PROBLEM DESCRIPTION
In the listing below, locate the line that contains "Click the BaseTree.SetTreeParameters" and the line that contains "Toggle the 0". Restate word for word those two lines and every line between them, and nothing else.

===== DATA TO USE =====

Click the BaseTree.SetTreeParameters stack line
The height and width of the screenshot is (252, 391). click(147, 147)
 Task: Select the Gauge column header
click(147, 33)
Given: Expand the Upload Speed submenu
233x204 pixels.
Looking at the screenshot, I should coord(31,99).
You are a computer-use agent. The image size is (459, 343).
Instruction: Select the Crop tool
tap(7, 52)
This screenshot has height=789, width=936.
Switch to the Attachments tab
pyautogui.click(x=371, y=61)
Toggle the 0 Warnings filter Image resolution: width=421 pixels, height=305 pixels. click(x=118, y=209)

=====
===== DATA TO USE =====

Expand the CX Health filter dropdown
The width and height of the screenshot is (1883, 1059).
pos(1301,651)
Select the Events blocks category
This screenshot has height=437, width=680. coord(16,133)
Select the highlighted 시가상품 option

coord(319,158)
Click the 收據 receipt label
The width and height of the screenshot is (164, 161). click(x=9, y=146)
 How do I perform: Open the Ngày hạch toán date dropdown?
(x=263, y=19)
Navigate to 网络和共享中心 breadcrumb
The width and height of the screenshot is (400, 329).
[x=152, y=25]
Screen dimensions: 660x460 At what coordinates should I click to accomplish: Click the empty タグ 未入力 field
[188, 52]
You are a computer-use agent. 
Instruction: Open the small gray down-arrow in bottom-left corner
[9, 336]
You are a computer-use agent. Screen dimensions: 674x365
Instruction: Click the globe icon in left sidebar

=====
===== DATA TO USE =====

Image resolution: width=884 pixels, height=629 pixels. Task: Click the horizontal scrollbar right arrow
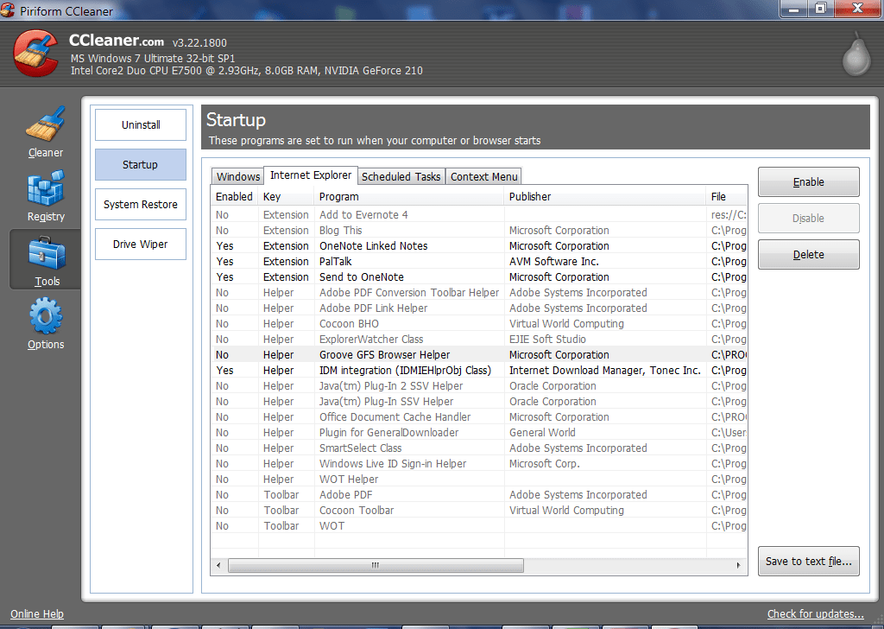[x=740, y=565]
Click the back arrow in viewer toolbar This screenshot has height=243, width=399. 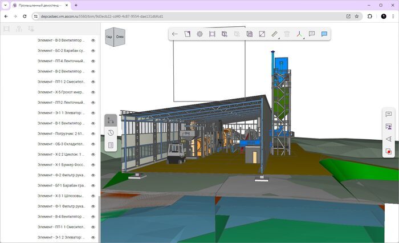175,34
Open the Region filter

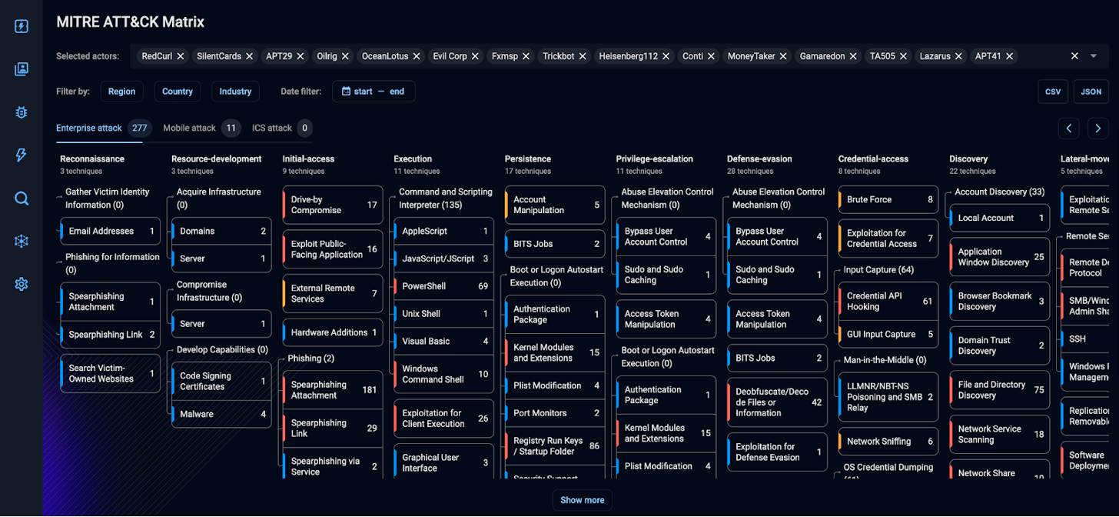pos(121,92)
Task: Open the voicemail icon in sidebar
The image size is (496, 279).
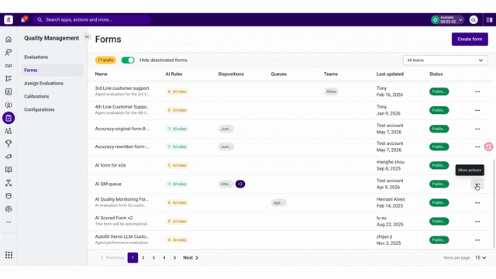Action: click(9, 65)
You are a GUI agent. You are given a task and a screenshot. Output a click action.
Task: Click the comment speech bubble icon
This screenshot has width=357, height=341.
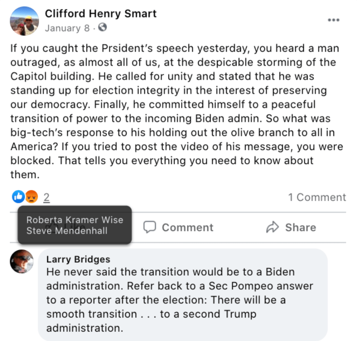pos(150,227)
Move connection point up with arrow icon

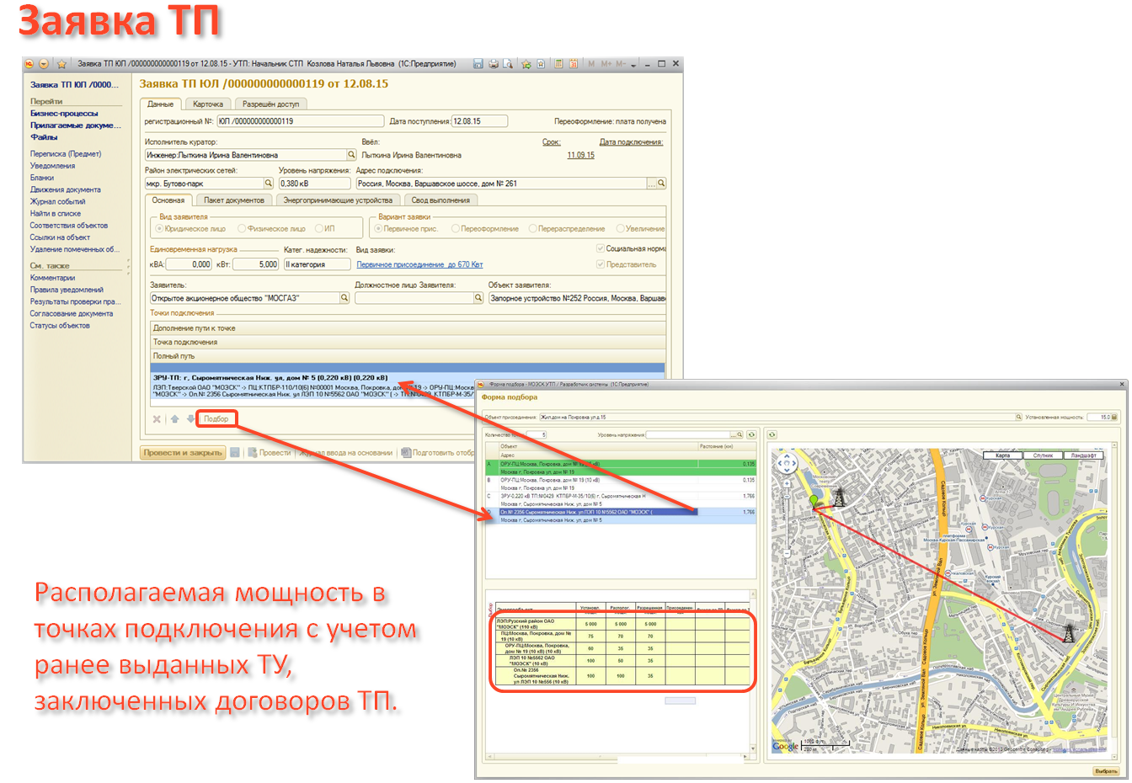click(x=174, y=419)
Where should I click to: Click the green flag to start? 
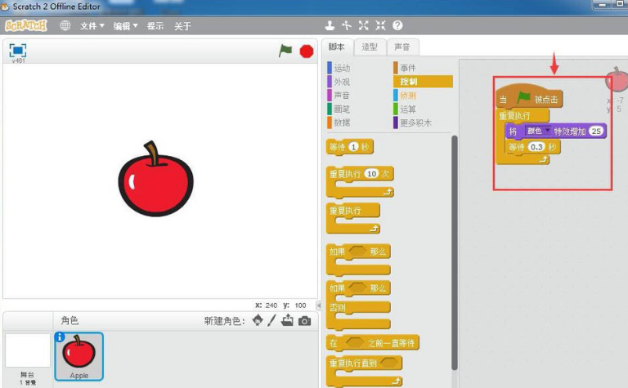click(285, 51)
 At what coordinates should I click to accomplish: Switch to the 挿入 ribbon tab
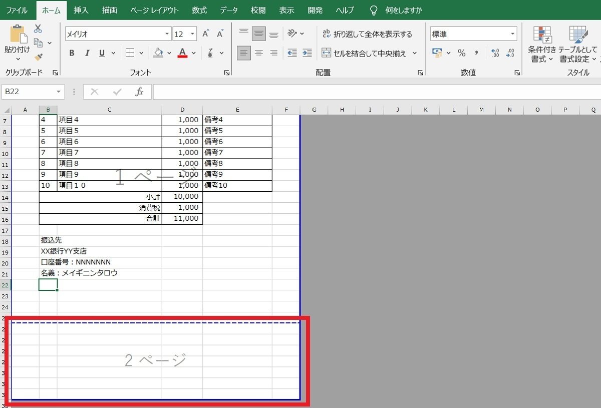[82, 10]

=====

EXERCISE RESULT
Click the BaseTree.SetTreeParameters stack line
The height and width of the screenshot is (252, 391). click(147, 147)
 Task: Select the Gauge column header
click(147, 33)
Given: Expand the Upload Speed submenu
233x204 pixels.
Looking at the screenshot, I should coord(31,99).
You are a computer-use agent. The image size is (459, 343).
Instruction: Select the Crop tool
tap(7, 52)
This screenshot has height=789, width=936.
Switch to the Attachments tab
pyautogui.click(x=371, y=61)
Toggle the 0 Warnings filter Image resolution: width=421 pixels, height=305 pixels. click(x=118, y=209)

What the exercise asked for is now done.